----- Recorded data

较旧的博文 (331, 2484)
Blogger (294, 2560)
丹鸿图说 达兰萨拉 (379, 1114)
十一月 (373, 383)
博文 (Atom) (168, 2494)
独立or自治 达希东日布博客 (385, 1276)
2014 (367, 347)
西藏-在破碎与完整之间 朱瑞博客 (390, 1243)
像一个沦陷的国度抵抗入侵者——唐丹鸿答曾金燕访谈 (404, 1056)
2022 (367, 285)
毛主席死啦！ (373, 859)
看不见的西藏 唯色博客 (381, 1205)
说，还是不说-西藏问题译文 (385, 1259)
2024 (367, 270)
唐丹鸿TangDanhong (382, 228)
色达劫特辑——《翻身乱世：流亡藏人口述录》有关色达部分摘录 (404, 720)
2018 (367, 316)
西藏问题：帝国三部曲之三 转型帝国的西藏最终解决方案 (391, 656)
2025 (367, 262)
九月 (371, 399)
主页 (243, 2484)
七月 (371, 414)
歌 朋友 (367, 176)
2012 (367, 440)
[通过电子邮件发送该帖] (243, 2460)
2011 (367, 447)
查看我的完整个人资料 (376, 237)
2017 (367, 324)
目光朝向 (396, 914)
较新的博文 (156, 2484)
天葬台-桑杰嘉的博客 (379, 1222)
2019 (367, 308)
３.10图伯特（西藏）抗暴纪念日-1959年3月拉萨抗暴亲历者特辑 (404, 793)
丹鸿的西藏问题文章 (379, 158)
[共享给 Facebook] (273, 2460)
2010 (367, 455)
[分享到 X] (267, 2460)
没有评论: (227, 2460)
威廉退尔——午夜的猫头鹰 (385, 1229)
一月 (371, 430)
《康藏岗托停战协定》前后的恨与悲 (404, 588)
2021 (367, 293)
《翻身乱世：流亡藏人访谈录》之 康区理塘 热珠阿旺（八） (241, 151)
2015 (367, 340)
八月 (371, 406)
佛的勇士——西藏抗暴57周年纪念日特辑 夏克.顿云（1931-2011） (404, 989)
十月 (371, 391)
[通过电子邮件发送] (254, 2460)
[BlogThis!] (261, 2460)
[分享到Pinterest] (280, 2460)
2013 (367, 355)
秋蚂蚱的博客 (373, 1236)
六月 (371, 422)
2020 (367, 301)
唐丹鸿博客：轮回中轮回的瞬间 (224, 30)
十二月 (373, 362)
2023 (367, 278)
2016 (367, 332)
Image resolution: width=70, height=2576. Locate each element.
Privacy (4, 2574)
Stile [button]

----------

[Task goal] Write out exactly the lines between the start of the entries and the line containing "六月 (371, 422)", including that line and the first one.

[Answer space]
较旧的博文 (331, 2484)
Blogger (294, 2560)
丹鸿图说 达兰萨拉 (379, 1114)
十一月 (373, 383)
博文 (Atom) (168, 2494)
独立or自治 达希东日布博客 (385, 1276)
2014 (367, 347)
西藏-在破碎与完整之间 朱瑞博客 (390, 1243)
像一个沦陷的国度抵抗入侵者——唐丹鸿答曾金燕访谈 (404, 1056)
2022 (367, 285)
毛主席死啦！ (373, 859)
看不见的西藏 唯色博客 (381, 1205)
说，还是不说-西藏问题译文 (385, 1259)
2024 (367, 270)
唐丹鸿TangDanhong (382, 228)
色达劫特辑——《翻身乱世：流亡藏人口述录》有关色达部分摘录 (404, 720)
2018 (367, 316)
西藏问题：帝国三部曲之三 转型帝国的西藏最终解决方案 (391, 656)
2025 (367, 262)
九月 (371, 399)
主页 (243, 2484)
七月 (371, 414)
歌 朋友 (367, 176)
2012 (367, 440)
[通过电子邮件发送该帖] (243, 2460)
2011 (367, 447)
查看我的完整个人资料 (376, 237)
2017 (367, 324)
目光朝向 (396, 914)
较新的博文 (156, 2484)
天葬台-桑杰嘉的博客 (379, 1222)
2019 (367, 308)
３.10图伯特（西藏）抗暴纪念日-1959年3月拉萨抗暴亲历者特辑 (404, 793)
丹鸿的西藏问题文章 (379, 158)
[共享给 Facebook] (273, 2460)
2010 (367, 455)
[分享到 X] (267, 2460)
没有评论: (227, 2460)
威廉退尔——午夜的猫头鹰 (385, 1229)
一月 (371, 430)
《康藏岗托停战协定》前后的恨与悲 (404, 588)
2021 (367, 293)
《翻身乱世：流亡藏人访谈录》之 康区理塘 热珠阿旺（八） (241, 151)
2015 (367, 340)
八月 (371, 406)
佛的勇士——西藏抗暴57周年纪念日特辑 夏克.顿云（1931-2011） (404, 989)
十月 (371, 391)
[通过电子邮件发送] (254, 2460)
[BlogThis!] (261, 2460)
[分享到Pinterest] (280, 2460)
2013 (367, 355)
秋蚂蚱的博客 (373, 1236)
六月 (371, 422)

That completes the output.